[cfe-dev] Adding more info to builtin source types.

Thu Jan 14 15:30:37 PST 2010

On Jan 12, 2010, at 3:13 AM, Enea Zaffanella wrote:

> Douglas Gregor wrote:
>> Hello Enea,
>> On Jan 11, 2010, at 1:06 PM, Enea Zaffanella wrote:
>>> Currently, class BuiltinTypeLoc provides a single source location,  
>>> accessible via member getNameLoc(), pointing to the name of the  
>>> type specifier type (e.g., for 'unsigned int' it would return the  
>>> location of 'int'). It is quite common for coders to declare  
>>> builtin integral types using sign or width type specifiers only  
>>> (e.g., 'unsigned', 'long', 'unsigned short', etc.). In these cases  
>>> the getNameLoc() method would return an invalid source location.
>> What specific problem do you need to address? Do you just want  
>> getNameLoc() to have a valid location (which points to the sign or  
>> width if there is no actual type named), or do you want fine- 
>> grained information about where the width and sign keywords were  
>> actually located? The former could be done with a simple change  
>> where we build BuiltinTypeLocs (without increasing memory usage),  
>> while the latter requires more work (as you've done in this patch).
>
> In our specific case, the answer lies somehow in the middle.
> Besides the need for a valid source location, we do also want to know
> whether or not the type, sign and width specifiers were written
> (no matter if directly or indirectly via macro expansions).
> So, once the source location is valid, three additional bits would be
> enough for our specific purposes.
>
>
>>> The attached patch augments BuiltinTypeLoc class by adding two  
>>> source locations, one for the sign specifier and the other for the  
>>> width specifier. We have added methods to get/set the three source  
>>> locations.
>>> We also modified method getNameLoc() so as to return what is  
>>> _likely_ to be the source location of the first type specifier  
>>> token in the source code, assuming that the three specifiers are  
>>> provided in the "canonical" order:
>>> <sign> <width> <type>
>>>
>>> Please let us know if the patch is OK.

(Source data)
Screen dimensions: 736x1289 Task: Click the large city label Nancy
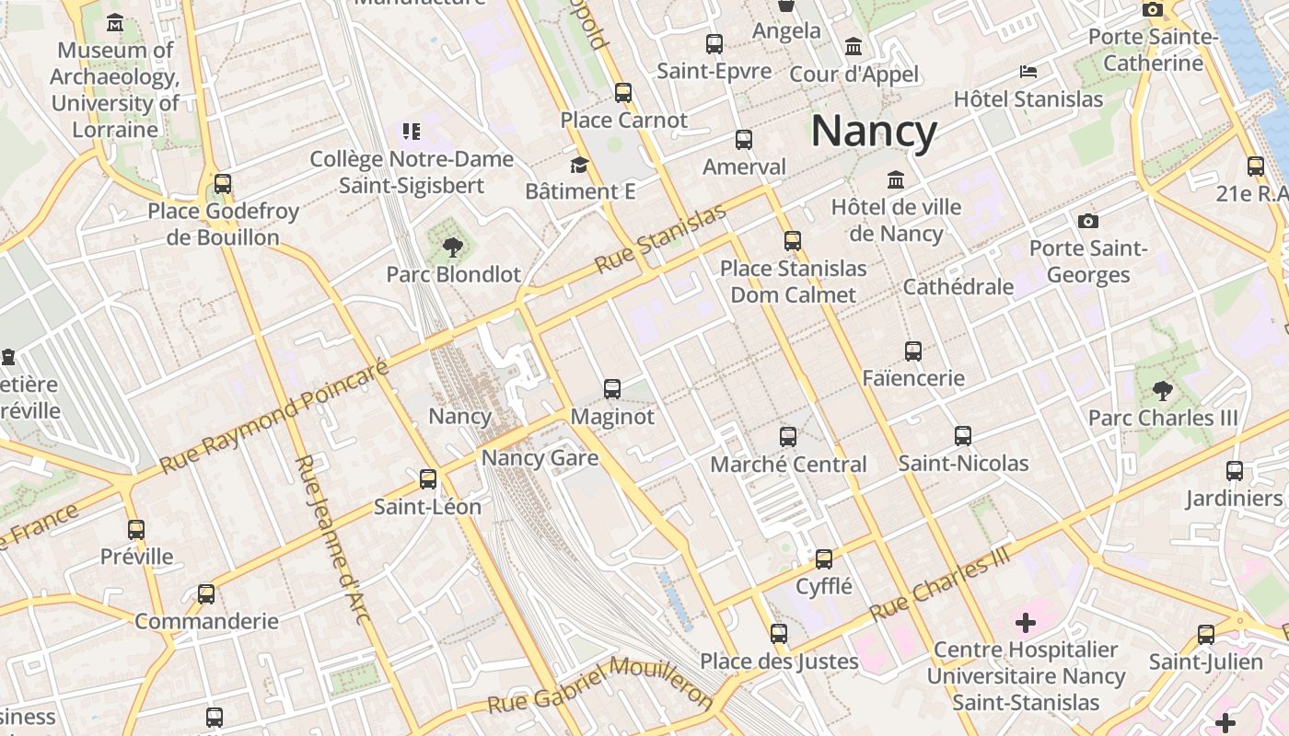point(874,132)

(The request)
Resume the mailing-list thread on adding source location information to builtin types from the point where it stops.

(Exercise answer)
>> I have a few comments on this patch.
>> My biggest concern is that we're increasing the amount of storage  
>> needed for very common cases, and I'd like us to both try to  
>> minimize the amount of storage needed and to measure the actual  
>> cost of this change for some non-trivial header, to figure out how  
>> much extra memory its using in practice.
>> To minimize the amount of storage needed, we don't always want  
>> BuiltinTypeLoc to store 3 locations, because only the integral  
>> types actually need to store sign and width information, and that's  
>> only written in the source code occasionally. So, BuiltinTypeLoc  
>> should have a variable-length encoding dependent on the actual  
>> builtin type: types that always only have one source location  
>> (void, bool, float, double, nullptr, id, Class, SEL) should only  
>> store that location. For types that may have more than one location  
>> (e.g., the integral types), the BuiltinTypeLoc could encode which  
>> specifiers exist (in some prefix bytes) and then only have source  
>> locations for those keywords that actually show up in the source.
>
> Ok, we have made some measurements on gcc.c as an example.
> This is a 20MB source that takes up as much as 284MB of memory
> (as read from column RES of top(1)) when compiled using
> clang -cc1 -fsyntax-only.

284MB sounds really high for 20MB of source :(

> The memory size overhead due to the (current) patch is ~530000 bytes.
>
> Based on what we observed, an alternative (minimal) solution using
> 3 bits for just the integer builtin types would reduce this overhead
> to ~133000 bytes.
> [NOTE: we are assuming a 4 bytes field to store these 3 bits, because:
>  a) as far as we know, there are no free bits in a SourceLocation;
>  b) we do not want to disrupt memory alignment by using a char.]

Right, that makes sense.

> We can of course improve our current patch as you suggest (storing the
> source locations, but only when needed): this would result in an
> overhead of ~176000 bytes.

I actually like the idea of using 3 bits to say which of type/ 
signedness/width were specified in the type, then just making sure  
that the SourceLocation points to something that makes sense... the  
type specifier location if it's there, otherwise the signedness or  
width location. That gives us a lot more information in the AST  
without costing much at all.

>
>> +  SourceRange getSourceRange() const {
>> +    SourceLocation loc = getNameLoc();
>> +    return SourceRange(loc, loc);
>> +  }
>> If we're going to keep the source locations for the type/width/ 
>> sign, it'd be nice to the source range to cover the entire type.  
>> Storing the specifiers in order (with some tag saying which source  
>> location refers to which kind of keyword) would make this possible.
>
> This would be desirable, but it is (to our eyes) a bit complicated.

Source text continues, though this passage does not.